Courgettes et oïdium : ce geste de quelques secondes stoppe net l’attaque avant qu’elle ne ravage tout le potager
© Reworld Media
En quelques jours, un voile blanc peut ruiner vos courgettes en plein été. Un geste éclair, allié à trois réglages simples au potager, change pourtant tout.
En plein mois de juillet, les feuilles de courgettes promettaient une avalanche de ratatouilles. Et puis, du jour au lendemain, un voile blanc a commencé à saupoudrer le feuillage, comme si quelqu’un avait renversé de la farine. Le panier reste vide alors que la plante se couvre de taches… scène familière au potager.

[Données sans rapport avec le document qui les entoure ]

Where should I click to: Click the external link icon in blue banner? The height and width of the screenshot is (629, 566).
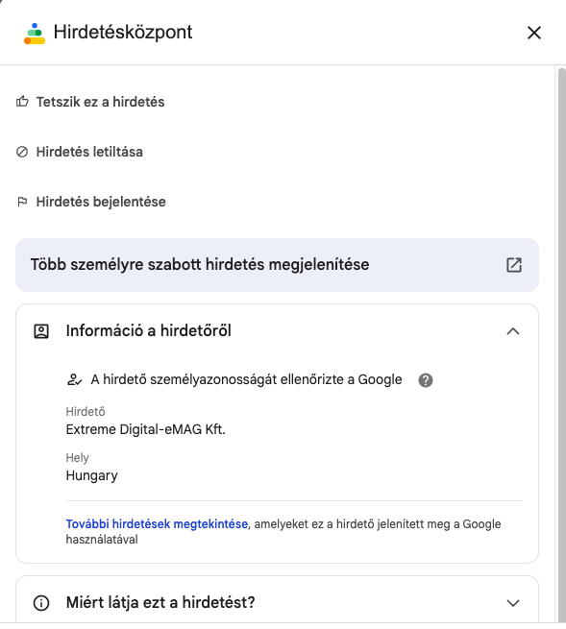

Ce voile n’a rien d’anodin : c’est l’oïdium sur les courgettes, un champignon qui adore la chaleur et l’humidité et qui peut faire dépérir un pied avant même qu’il ne produise. Bonne nouvelle, un geste ultra simple, réalisé au bon moment, permet de stopper l’attaque avant qu’elle ne se propage à tout le carré de cucurbitacées.

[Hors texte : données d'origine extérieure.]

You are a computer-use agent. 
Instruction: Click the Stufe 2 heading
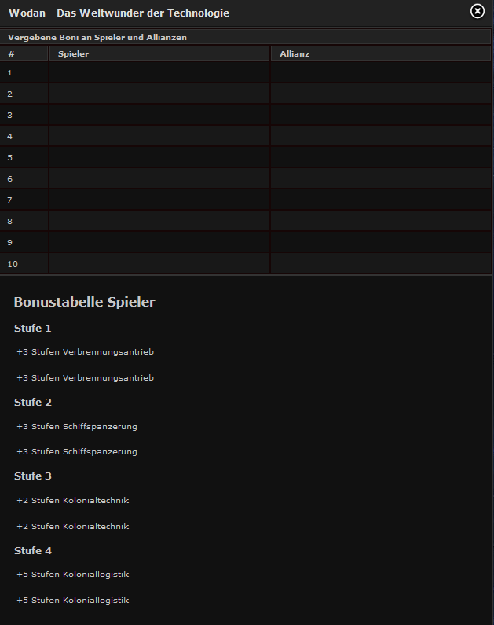click(33, 403)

Reconnaître l’oïdium des courgettes avant qu’il ne s’emballe
Nous avons tous déjà vu ces petites taches rondes, d’abord discrètes, qui ressemblent à de la poudre de talc déposée sur la face supérieure des feuilles les plus âgées, celles qui touchent presque le sol. Si rien n’est fait, ce feutrage blanc recouvre progressivement la feuille entière, bloque la photosynthèse et épuise le plant.
Ce champignon microscopique profite des journées brûlantes suivies de nuits humides, mais aussi des arrosages qui mouillent le feuillage. D’ailleurs, un simple “tour d’inspection” visuel deux à trois fois par semaine, ciblé sur les feuilles du bas, suffit souvent à repérer les premières marques blanches alors qu’il est encore temps d’agir.
Le geste de quelques secondes qui stoppe l’attaque au bon endroit
Dès les premiers points blancs, on passe à l’action avec un sécateur bien affûté et désinfecté. Le principe est simple : supprimer uniquement les feuilles les plus blanchies, en les coupant au ras de la tige qui part du pied principal. On garde un maximum de feuillage sain pour que la plante continue à nourrir ses fruits, mais on retire la plus grande partie des spores. Entre deux plants, un chiffon imbibé d’alcool sur la lame évite de transporter la maladie.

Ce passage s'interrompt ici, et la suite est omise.